Dataset items:
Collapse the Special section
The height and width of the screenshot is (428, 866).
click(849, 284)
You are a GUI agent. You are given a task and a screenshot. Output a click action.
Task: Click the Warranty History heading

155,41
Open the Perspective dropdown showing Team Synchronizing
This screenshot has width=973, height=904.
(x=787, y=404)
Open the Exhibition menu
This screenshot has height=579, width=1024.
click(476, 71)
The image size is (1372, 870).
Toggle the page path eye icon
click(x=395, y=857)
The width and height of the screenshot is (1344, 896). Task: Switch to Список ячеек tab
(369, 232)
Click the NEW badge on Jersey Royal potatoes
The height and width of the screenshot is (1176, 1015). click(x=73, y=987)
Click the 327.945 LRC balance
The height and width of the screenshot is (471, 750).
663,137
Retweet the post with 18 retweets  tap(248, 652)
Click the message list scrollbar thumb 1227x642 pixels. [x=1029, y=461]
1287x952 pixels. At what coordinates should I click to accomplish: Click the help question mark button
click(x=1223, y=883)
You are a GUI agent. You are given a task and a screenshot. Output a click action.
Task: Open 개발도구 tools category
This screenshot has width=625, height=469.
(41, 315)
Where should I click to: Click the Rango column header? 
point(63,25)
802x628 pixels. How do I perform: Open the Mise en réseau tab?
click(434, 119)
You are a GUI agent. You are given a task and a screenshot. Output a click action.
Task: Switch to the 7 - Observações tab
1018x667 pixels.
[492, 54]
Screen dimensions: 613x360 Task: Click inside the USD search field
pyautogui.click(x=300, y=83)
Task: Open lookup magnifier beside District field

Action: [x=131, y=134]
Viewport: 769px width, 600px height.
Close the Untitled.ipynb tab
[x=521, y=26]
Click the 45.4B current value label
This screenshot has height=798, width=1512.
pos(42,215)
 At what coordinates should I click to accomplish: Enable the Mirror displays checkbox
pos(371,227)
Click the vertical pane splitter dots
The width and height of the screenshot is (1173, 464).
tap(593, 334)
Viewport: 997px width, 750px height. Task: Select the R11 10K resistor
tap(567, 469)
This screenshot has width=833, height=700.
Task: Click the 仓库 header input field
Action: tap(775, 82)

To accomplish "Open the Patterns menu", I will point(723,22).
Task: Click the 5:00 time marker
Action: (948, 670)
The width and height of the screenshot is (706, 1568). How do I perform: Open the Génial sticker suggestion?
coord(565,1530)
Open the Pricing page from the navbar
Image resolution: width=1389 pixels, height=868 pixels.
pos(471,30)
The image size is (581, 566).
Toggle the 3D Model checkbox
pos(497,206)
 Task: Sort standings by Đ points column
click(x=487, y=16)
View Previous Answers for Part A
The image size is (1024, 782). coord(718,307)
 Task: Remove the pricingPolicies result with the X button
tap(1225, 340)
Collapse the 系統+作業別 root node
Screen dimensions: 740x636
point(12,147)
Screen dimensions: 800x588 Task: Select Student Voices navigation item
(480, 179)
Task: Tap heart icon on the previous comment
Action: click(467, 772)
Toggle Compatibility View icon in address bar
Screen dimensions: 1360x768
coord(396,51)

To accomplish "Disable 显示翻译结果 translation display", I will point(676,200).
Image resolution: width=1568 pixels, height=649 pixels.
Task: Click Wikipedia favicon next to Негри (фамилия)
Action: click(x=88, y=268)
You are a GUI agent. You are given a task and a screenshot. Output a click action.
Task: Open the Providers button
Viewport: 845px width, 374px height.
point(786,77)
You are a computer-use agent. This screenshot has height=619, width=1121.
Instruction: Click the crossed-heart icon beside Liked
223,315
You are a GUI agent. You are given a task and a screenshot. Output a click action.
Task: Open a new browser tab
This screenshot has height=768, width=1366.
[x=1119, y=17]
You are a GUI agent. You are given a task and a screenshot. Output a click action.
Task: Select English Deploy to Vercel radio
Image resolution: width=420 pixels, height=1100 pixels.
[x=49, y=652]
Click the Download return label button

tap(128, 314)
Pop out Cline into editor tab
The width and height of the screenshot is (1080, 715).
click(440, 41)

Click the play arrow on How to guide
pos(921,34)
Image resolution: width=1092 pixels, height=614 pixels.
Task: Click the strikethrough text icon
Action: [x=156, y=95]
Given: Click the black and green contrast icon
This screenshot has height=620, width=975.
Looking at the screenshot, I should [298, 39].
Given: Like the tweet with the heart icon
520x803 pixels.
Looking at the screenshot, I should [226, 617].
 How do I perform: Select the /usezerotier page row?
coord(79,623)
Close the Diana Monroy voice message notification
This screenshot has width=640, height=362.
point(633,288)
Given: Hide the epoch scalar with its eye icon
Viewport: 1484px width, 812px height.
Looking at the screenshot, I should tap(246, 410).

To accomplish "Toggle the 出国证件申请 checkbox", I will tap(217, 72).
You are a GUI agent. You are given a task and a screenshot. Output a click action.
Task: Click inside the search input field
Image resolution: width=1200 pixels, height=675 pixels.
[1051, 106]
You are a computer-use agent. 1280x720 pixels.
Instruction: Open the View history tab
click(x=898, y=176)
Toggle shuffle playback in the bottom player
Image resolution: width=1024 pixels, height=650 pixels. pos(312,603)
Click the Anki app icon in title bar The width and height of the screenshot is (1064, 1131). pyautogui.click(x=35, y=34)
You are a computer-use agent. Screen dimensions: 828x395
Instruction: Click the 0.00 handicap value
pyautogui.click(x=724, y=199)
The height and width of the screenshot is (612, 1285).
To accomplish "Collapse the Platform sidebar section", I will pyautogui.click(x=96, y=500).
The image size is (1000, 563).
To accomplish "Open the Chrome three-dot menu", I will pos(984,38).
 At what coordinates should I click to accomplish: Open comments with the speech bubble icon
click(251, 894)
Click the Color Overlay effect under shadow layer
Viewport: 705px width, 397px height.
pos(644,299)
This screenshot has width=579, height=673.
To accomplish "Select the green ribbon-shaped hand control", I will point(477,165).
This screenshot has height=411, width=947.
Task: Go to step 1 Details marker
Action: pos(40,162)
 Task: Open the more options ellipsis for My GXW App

Task goal:
Print the entries again so that each one matches exactly.

Answer to the exercise:
Collapse the Special section
The height and width of the screenshot is (428, 866).
click(849, 284)
You are a GUI agent. You are given a task and a screenshot. Output a click action.
Task: Click the Warranty History heading

155,41
Open the Perspective dropdown showing Team Synchronizing
This screenshot has width=973, height=904.
(x=787, y=404)
Open the Exhibition menu
This screenshot has height=579, width=1024.
click(476, 71)
The image size is (1372, 870).
Toggle the page path eye icon
click(x=395, y=857)
The width and height of the screenshot is (1344, 896). Task: Switch to Список ячеек tab
(369, 232)
Click the NEW badge on Jersey Royal potatoes
The height and width of the screenshot is (1176, 1015). click(x=73, y=987)
Click the 327.945 LRC balance
The height and width of the screenshot is (471, 750).
663,137
Retweet the post with 18 retweets  tap(248, 652)
Click the message list scrollbar thumb 1227x642 pixels. [x=1029, y=461]
1287x952 pixels. At what coordinates should I click to accomplish: Click the help question mark button
click(x=1223, y=883)
You are a GUI agent. You are given a task and a screenshot. Output a click action.
Task: Open 개발도구 tools category
This screenshot has width=625, height=469.
(41, 315)
Where should I click to: Click the Rango column header? 
point(63,25)
802x628 pixels. How do I perform: Open the Mise en réseau tab?
click(434, 119)
You are a GUI agent. You are given a task and a screenshot. Output a click action.
Task: Switch to the 7 - Observações tab
1018x667 pixels.
[492, 54]
Screen dimensions: 613x360 Task: Click inside the USD search field
pyautogui.click(x=300, y=83)
Task: Open lookup magnifier beside District field

Action: [x=131, y=134]
Viewport: 769px width, 600px height.
Close the Untitled.ipynb tab
[x=521, y=26]
Click the 45.4B current value label
This screenshot has height=798, width=1512.
pos(42,215)
 At what coordinates should I click to accomplish: Enable the Mirror displays checkbox
pos(371,227)
Click the vertical pane splitter dots
The width and height of the screenshot is (1173, 464).
tap(593, 334)
Viewport: 997px width, 750px height. Task: Select the R11 10K resistor
tap(567, 469)
This screenshot has width=833, height=700.
Task: Click the 仓库 header input field
Action: tap(775, 82)

To accomplish "Open the Patterns menu", I will point(723,22).
Task: Click the 5:00 time marker
Action: (948, 670)
The width and height of the screenshot is (706, 1568). How do I perform: Open the Génial sticker suggestion?
coord(565,1530)
Open the Pricing page from the navbar
Image resolution: width=1389 pixels, height=868 pixels.
pos(471,30)
The image size is (581, 566).
Toggle the 3D Model checkbox
pos(497,206)
 Task: Sort standings by Đ points column
click(x=487, y=16)
View Previous Answers for Part A
The image size is (1024, 782). coord(718,307)
 Task: Remove the pricingPolicies result with the X button
tap(1225, 340)
Collapse the 系統+作業別 root node
Screen dimensions: 740x636
point(12,147)
Screen dimensions: 800x588 Task: Select Student Voices navigation item
(480, 179)
Task: Tap heart icon on the previous comment
Action: click(467, 772)
Toggle Compatibility View icon in address bar
Screen dimensions: 1360x768
coord(396,51)

To accomplish "Disable 显示翻译结果 translation display", I will point(676,200).
Image resolution: width=1568 pixels, height=649 pixels.
Task: Click Wikipedia favicon next to Негри (фамилия)
Action: click(x=88, y=268)
You are a GUI agent. You are given a task and a screenshot. Output a click action.
Task: Open the Providers button
Viewport: 845px width, 374px height.
point(786,77)
You are a computer-use agent. This screenshot has height=619, width=1121.
Instruction: Click the crossed-heart icon beside Liked
223,315
You are a GUI agent. You are given a task and a screenshot. Output a click action.
Task: Open a new browser tab
This screenshot has height=768, width=1366.
[x=1119, y=17]
You are a GUI agent. You are given a task and a screenshot. Output a click action.
Task: Select English Deploy to Vercel radio
Image resolution: width=420 pixels, height=1100 pixels.
[x=49, y=652]
Click the Download return label button

tap(128, 314)
Pop out Cline into editor tab
The width and height of the screenshot is (1080, 715).
click(440, 41)

Click the play arrow on How to guide
pos(921,34)
Image resolution: width=1092 pixels, height=614 pixels.
Task: Click the strikethrough text icon
Action: [x=156, y=95]
Given: Click the black and green contrast icon
This screenshot has height=620, width=975.
Looking at the screenshot, I should [298, 39].
Given: Like the tweet with the heart icon
520x803 pixels.
Looking at the screenshot, I should [226, 617].
 How do I perform: Select the /usezerotier page row?
coord(79,623)
Close the Diana Monroy voice message notification
This screenshot has width=640, height=362.
point(633,288)
Given: Hide the epoch scalar with its eye icon
Viewport: 1484px width, 812px height.
Looking at the screenshot, I should tap(246, 410).

To accomplish "Toggle the 出国证件申请 checkbox", I will tap(217, 72).
You are a GUI agent. You are given a task and a screenshot. Output a click action.
Task: Click inside the search input field
Image resolution: width=1200 pixels, height=675 pixels.
[1051, 106]
You are a computer-use agent. 1280x720 pixels.
Instruction: Open the View history tab
click(x=898, y=176)
Toggle shuffle playback in the bottom player
Image resolution: width=1024 pixels, height=650 pixels. pos(312,603)
Click the Anki app icon in title bar The width and height of the screenshot is (1064, 1131). pyautogui.click(x=35, y=34)
You are a computer-use agent. Screen dimensions: 828x395
Instruction: Click the 0.00 handicap value
pyautogui.click(x=724, y=199)
The height and width of the screenshot is (612, 1285).
To accomplish "Collapse the Platform sidebar section", I will pyautogui.click(x=96, y=500).
The image size is (1000, 563).
To accomplish "Open the Chrome three-dot menu", I will pos(984,38).
 At what coordinates should I click to accomplish: Open comments with the speech bubble icon
click(251, 894)
Click the Color Overlay effect under shadow layer
Viewport: 705px width, 397px height.
pos(644,299)
This screenshot has width=579, height=673.
To accomplish "Select the green ribbon-shaped hand control", I will point(477,165).
This screenshot has height=411, width=947.
Task: Go to step 1 Details marker
Action: pos(40,162)
 Task: Open the more options ellipsis for My GXW App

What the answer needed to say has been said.